The gap between US exports and imports hit an all-time high of $ 672 billion in 2004. The US Commerce Department said the trade deficit for all of last year was 24.4% above the previous record - 2003's imbalance of $ 496.5 billion. The deficit with China, up 30.5% at $ 162 billion, was the largest ever recorded with a single country. The US consumer's appetite for all things from oil to imported cars, and even wine and cheese, reached record levels last year and the figures are likely to spark fresh criticism of the administration's economic policies.
The consumption habits of the US are increasingly important. The trade deficit is exacerbated by a significant appetite for imports which continues to exceed the growth of exports.
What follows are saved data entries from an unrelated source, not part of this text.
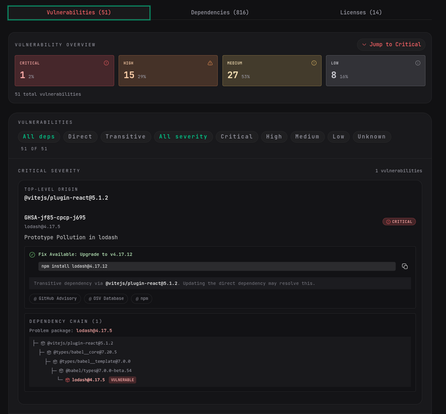This screenshot has height=414, width=446.
Task: Click the High card warning triangle icon
Action: tap(210, 63)
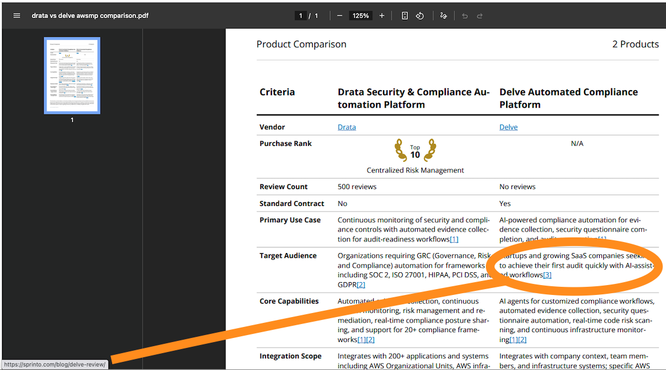This screenshot has width=666, height=370.
Task: Click the page number input field
Action: tap(301, 16)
While there is no apparent move to reduce this craving, the natural forces of the market will increasingly bear on the US consumer. While US exports tend to the higher tech, higher fashion and big industrial, which people may not notice so easily, tourism is one area where we can all feel the difference. Europeans can have a "cheap" holiday in New York and eat out, whereas American travellers to Europe are feeling the pain as dollar denominated prices have risen significantly. Although non-US exporters are seeking to maintain volumes by keeping prices down, they are also finding new markets, both locally and among other trading partners. Intra-Asian trade is expanding as is trade with Europe and South America. America will feel the need to open their markets, especially commodity markets like cotton, in order to balance their budget, but this is a cultural issue as much as an economic issue and change will be unfamiliar and slow.
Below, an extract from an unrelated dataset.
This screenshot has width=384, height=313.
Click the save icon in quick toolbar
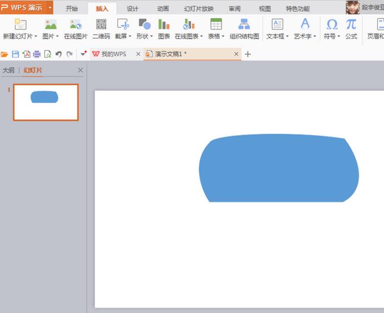click(x=15, y=54)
The complement to net-imports is investment by foreigners in America, but this is also becoming less attractive and other options are increasingly viable which suggests that foreign purchases of debt and assets will not be so aggressive. Another indication of this trend is that financial investors are flush with cash and are eyeing Europe as a playground for private equity and M&A, rather than the US. These trends suggest a more insular US economy in a year's time which is neither healthy nor valuable for America. Nor will it be healthy for global trade because of America's weight in the economy, but it may be a stage that is required in the evolution of markets to more efficent and equitable dynamics.
A busy month both in the office and the garden. The most stimulating experience was losing and recovering a hired digger from a boggy patch of water garden being reclaimed. Anthony and Michael gave inspiration, humour and energy till together we had sawn boughs and trunks from 4 trees, burined them under the tracks and removed the 3 tonne "sculputre" from its swamp. The garden, surrounded by rhododendron and Japanese knot weed, will be beautiful and accessible as spring draws into summer.
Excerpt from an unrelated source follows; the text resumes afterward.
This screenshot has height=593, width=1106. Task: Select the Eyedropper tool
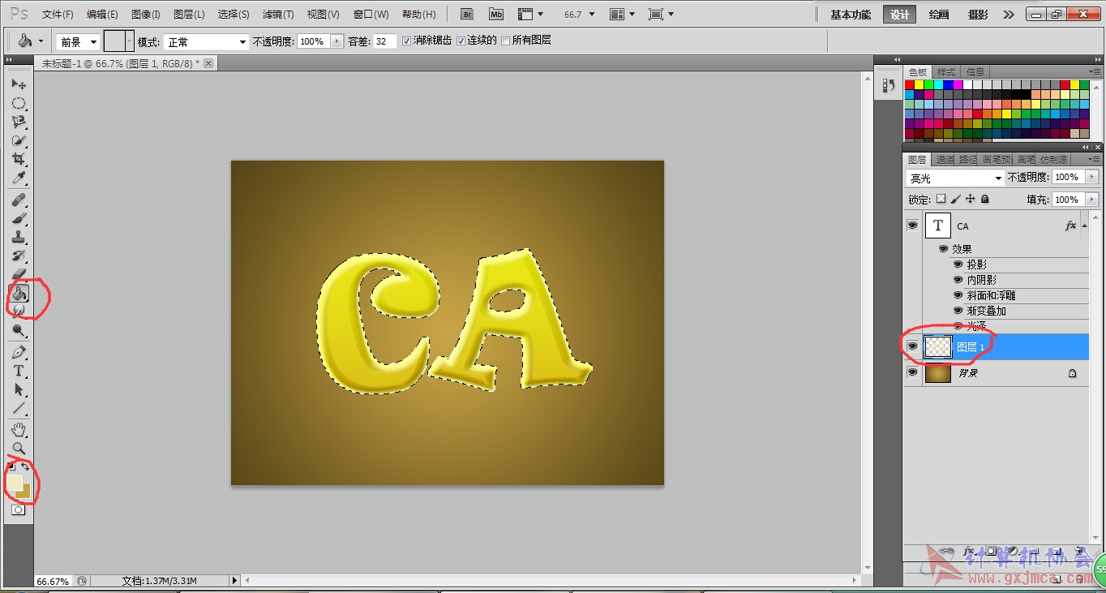point(19,178)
Chinese New Year was a modest affair for us, but has really blossomed in Ireland, where the community in Dublin is becoming a vibrant centre of culture. The year of the Rooster seems to be bringing a positive feeling to Hong Kong and perhaps it will enter a new dynamic this year. The CE is possibly mooted to go.
Extracurricular reading was rather muted in February, though a re-read of The Hungry Spirit led to a useful summary in three pages. I also am rereading Pratchett's Mort, a topical subject with euthanasia in the cinema and weather caused loss.
The date for Be The Change is 5 May (05/05/05). BeTheChange was originally a gathering in 1974 (the year the Tao of Physics was drafted) which addressed holonic dynamics, without the language since developed. Thirty years later, an anniversary event took place in 2004, which was excellent for many reasons - speakers, participants, technology, ideas, spirit. Its success demanded annual gatherings. It is likely to be worthwhile and an unusual opportunity to hear, exchange and meet leading thinkers.